Il est vrai que, dans la hiérarchie de la littérature, la romance est tout en bas (surtout que c’est de la littérature pour filles, eurk !), alors l’érotique (ou la pornographie, selon la définition qu’on en donne) est forcément dans le même lot (un peu plus haut ou plus bas, j’ai un doute, vu que les hommes aiment bien et que, malheureusement, ils déterminent un peu cette hiérarchie). Mais aurait-on ce genre de discours pour le roman policier à qui l’ont fait des reproches similaires ? Que non ! Après tout, les hommes en lisent ! Bref, voilà un débat qu’on ne réglera pas ici.

Sinon, la littérature érotique a-t-elle un style pauvre et un vocabulaire répétitif ? Oui, pour certains. Comme pour tous les genres, certains le font mieux que d’autres, avec un style plus développé. La masse qui est née après le succès de Fifty Shades n’y est pas étrangère. On a beaucoup de romans plus ou moins triés sur le volet. Néanmoins, il ne faut pas oublier que, pour une masse de lecteurs, le style n’est pas ce qui importe (l’histoire prime avant tout).

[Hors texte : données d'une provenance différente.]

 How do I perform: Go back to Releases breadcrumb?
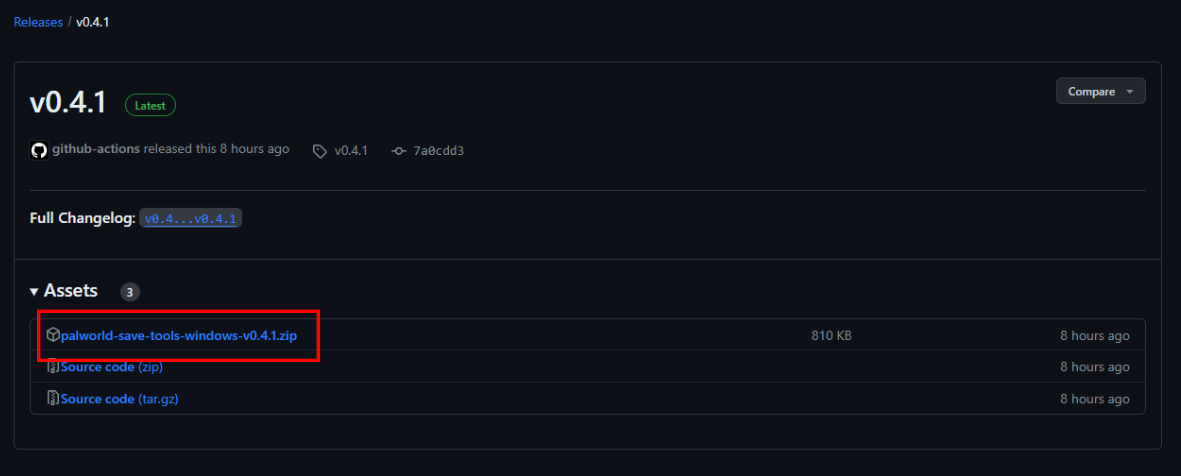tap(38, 21)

Quant à la question : lit-on pour être excité ? OUI ! À quoi bon lire de l’érotique autrement ? Le corps a tellement été tabou (et l’est encore) qu’il me paraît capital d’y revenir. Le monde ne s’acquiert que par les sens, alors pourquoi renier ce qui forme notre tout ? Le plaisir s’apprend, se réfléchit, s’expérimente. Pas toujours en vrai, mais au moins dans un monde de fantasmes, qui est tout aussi important dans une certaine mesure. Ça permet à beaucoup de s’émanciper et de cesser de juger les autres sur des considérations ridicules.

 

. En quoi ces lectures peuvent-elles nous faire réfléchir ? Nous ouvrir au monde, aux autres ?

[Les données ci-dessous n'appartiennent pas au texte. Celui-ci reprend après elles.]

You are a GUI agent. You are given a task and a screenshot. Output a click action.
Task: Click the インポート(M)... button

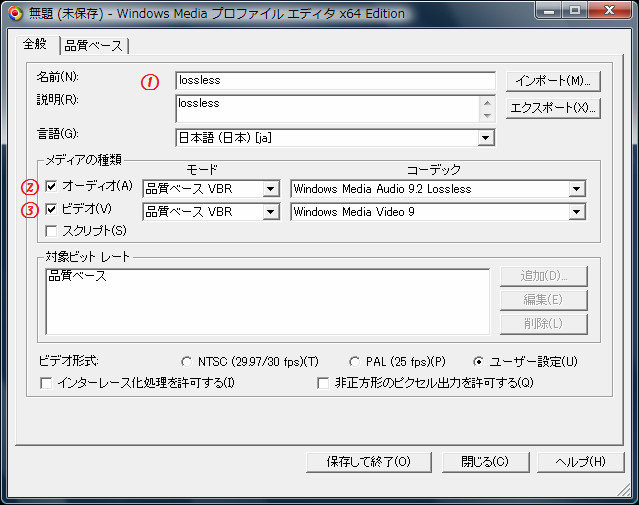pyautogui.click(x=552, y=80)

Personnellement, en écrire a beaucoup changé mon point de vue sur des tas de pratiques qui sont à des années lumières de ma personne. Le BDSM, notamment. Si c’est très loin de ma personnalité, je suis plus apte à comprendre ce qui soutient ce type de relation. désormais. Pareil pour le ménage ou le MM. Lire, ça instruit, et oui, ça ouvre aux autres, aux mondes et à la différence, surtout. À vouloir tout égaliser, nous perdons notre saveur et nos couleurs, et si la romance a pour tâche de faire rêver, l’érotique se doit de repousser certaines limites.

 

. Livre érotique : simple amusement ou bien outil de développement personnel ? Pourquoi ?

Les deux, cela dépend des livres. Certains nous font réfléchir et nous choquent, et je trouve que c’est sain. D’autres nous font passer un bon moment, et ça me suffit aussi. On ne peut pas demander au livre de faire tout le boulot à notre place. C’est paresseux !

 

« Le jour où la littérature aura une limite, on aura un problème de société assez triste »

 

. Quels sont tes coups de cœur littéraires, que ce soit en érotique ou tout autre style ?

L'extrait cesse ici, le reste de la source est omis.